Legislation aimed at bringing stability to the lives of Alaska foster children and older foster care youth unanimously cleared both the state House and Senate Tuesday in the special session.
A separate adoption bill, which streamlines legal proceedings, also passed on the Senate Tuesday. It earlier had passed the House.
House Bill 27, filed last year, aims to reform Alaska's foster care system by putting new emphasis on families and friends as foster parents. It puts new pressure on state workers to keep looking for permanent homes, even after youths turn 18, if they are still in state custody. It also allows the state to place older foster kids in college dorms or other transitional living arrangements.

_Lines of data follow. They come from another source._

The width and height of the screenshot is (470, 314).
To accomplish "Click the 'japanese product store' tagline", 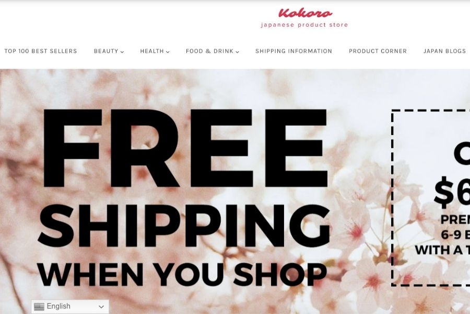I will (304, 25).
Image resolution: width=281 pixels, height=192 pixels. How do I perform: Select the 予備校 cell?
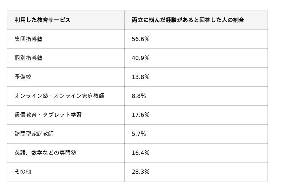click(x=23, y=77)
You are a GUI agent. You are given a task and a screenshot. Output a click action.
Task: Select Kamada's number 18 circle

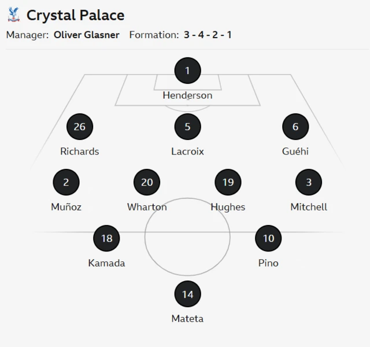click(106, 238)
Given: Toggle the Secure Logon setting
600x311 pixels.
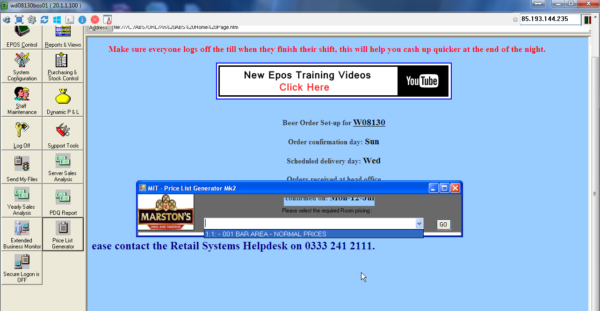Looking at the screenshot, I should click(x=22, y=268).
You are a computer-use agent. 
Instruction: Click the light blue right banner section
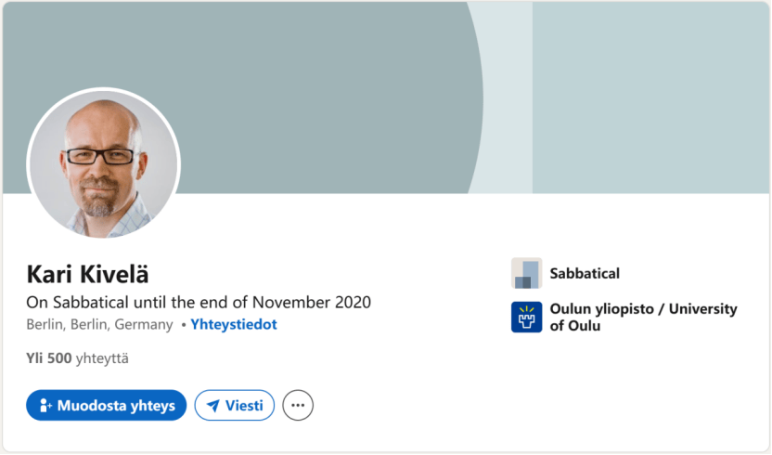tap(650, 93)
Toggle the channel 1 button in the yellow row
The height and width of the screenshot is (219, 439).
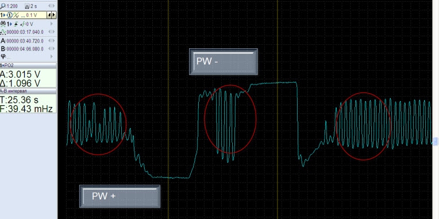click(x=3, y=15)
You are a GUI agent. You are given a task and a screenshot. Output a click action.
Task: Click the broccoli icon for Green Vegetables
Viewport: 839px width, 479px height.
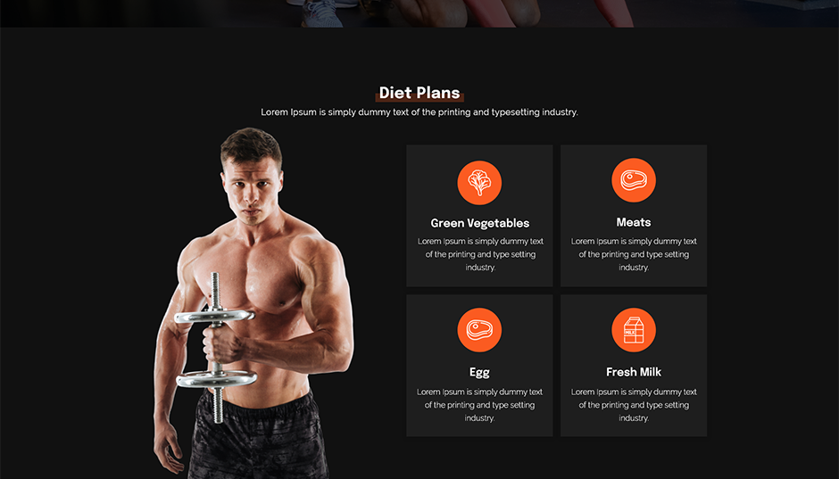(x=479, y=183)
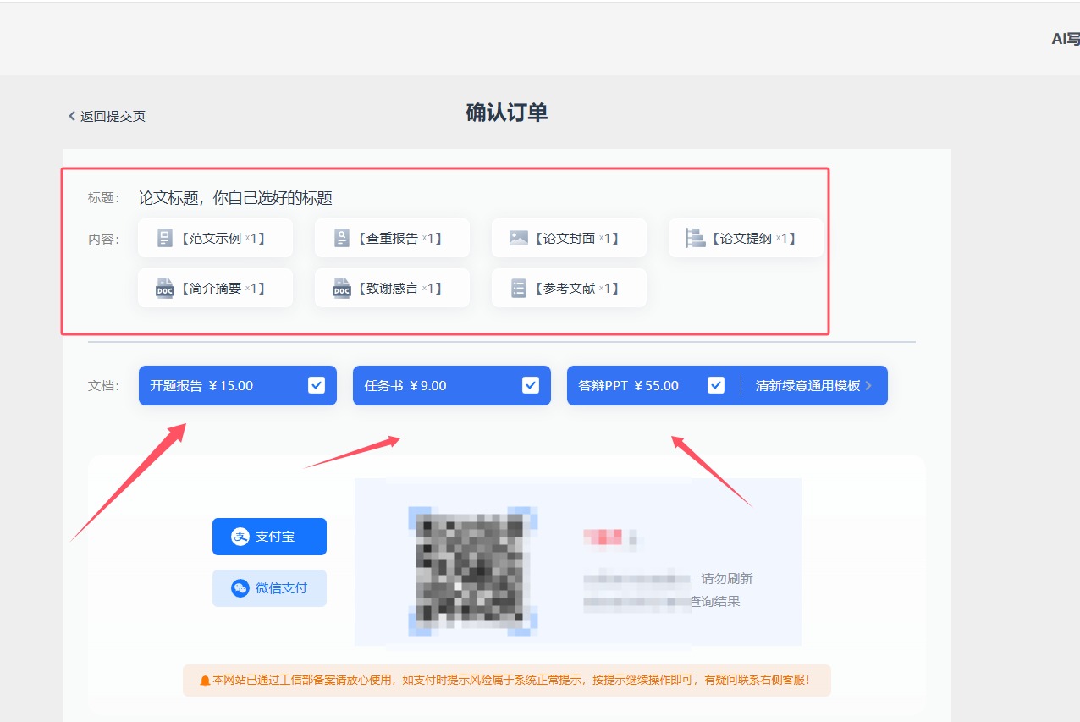Viewport: 1080px width, 722px height.
Task: Click the WeChat Pay logo icon
Action: [240, 588]
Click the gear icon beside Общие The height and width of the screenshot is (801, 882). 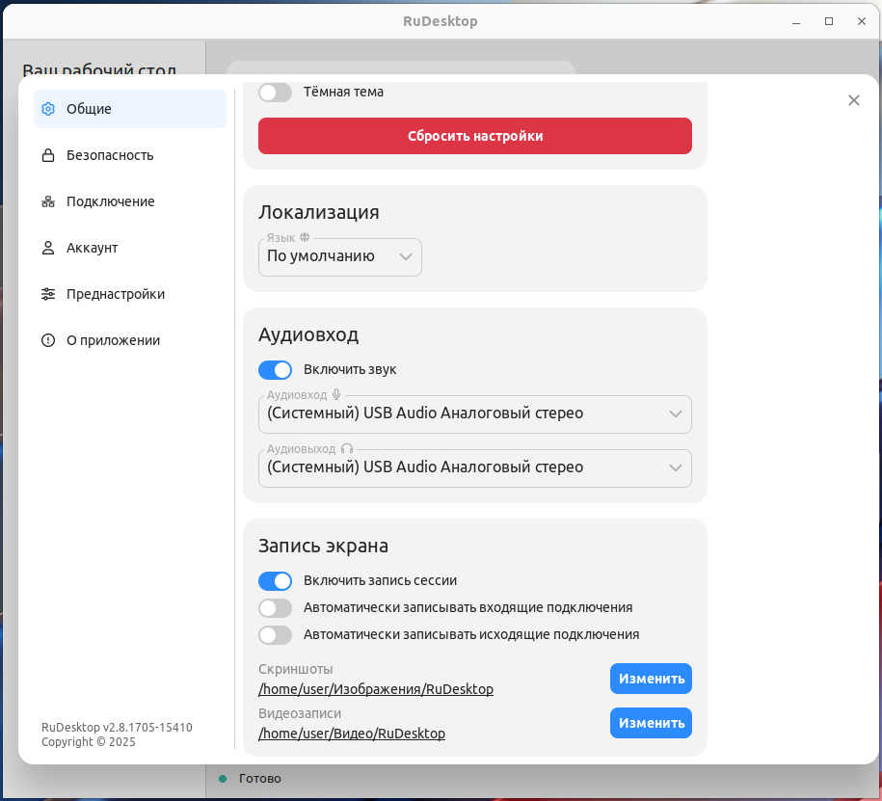tap(48, 109)
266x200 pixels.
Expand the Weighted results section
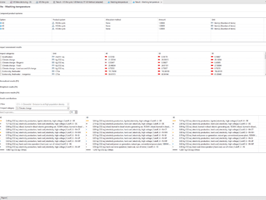pyautogui.click(x=9, y=87)
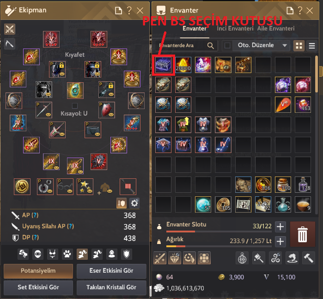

It cleared the House April 1 and then was holed up in the Senate for two months. A section related to school placement was tweaked in the Senate, so it returned to the House Tuesday.
Both measures now go to Gov. Bill Walker.
The adoption bill was supported by the Alaska Federation of Natives, which said the measure will make it easier for Alaska Native families to adopt Native children and put in place a "one judge, one family" model by combining four proceedings under one judge.
The advocacy group Facing Foster Care in Alaska pushed for the reform bill.
Rep. Les Gara, D-Anchorage, who grew up in foster care in New York, was HB 27's main sponsor. It attracted 17 co-sponsors, including Republicans.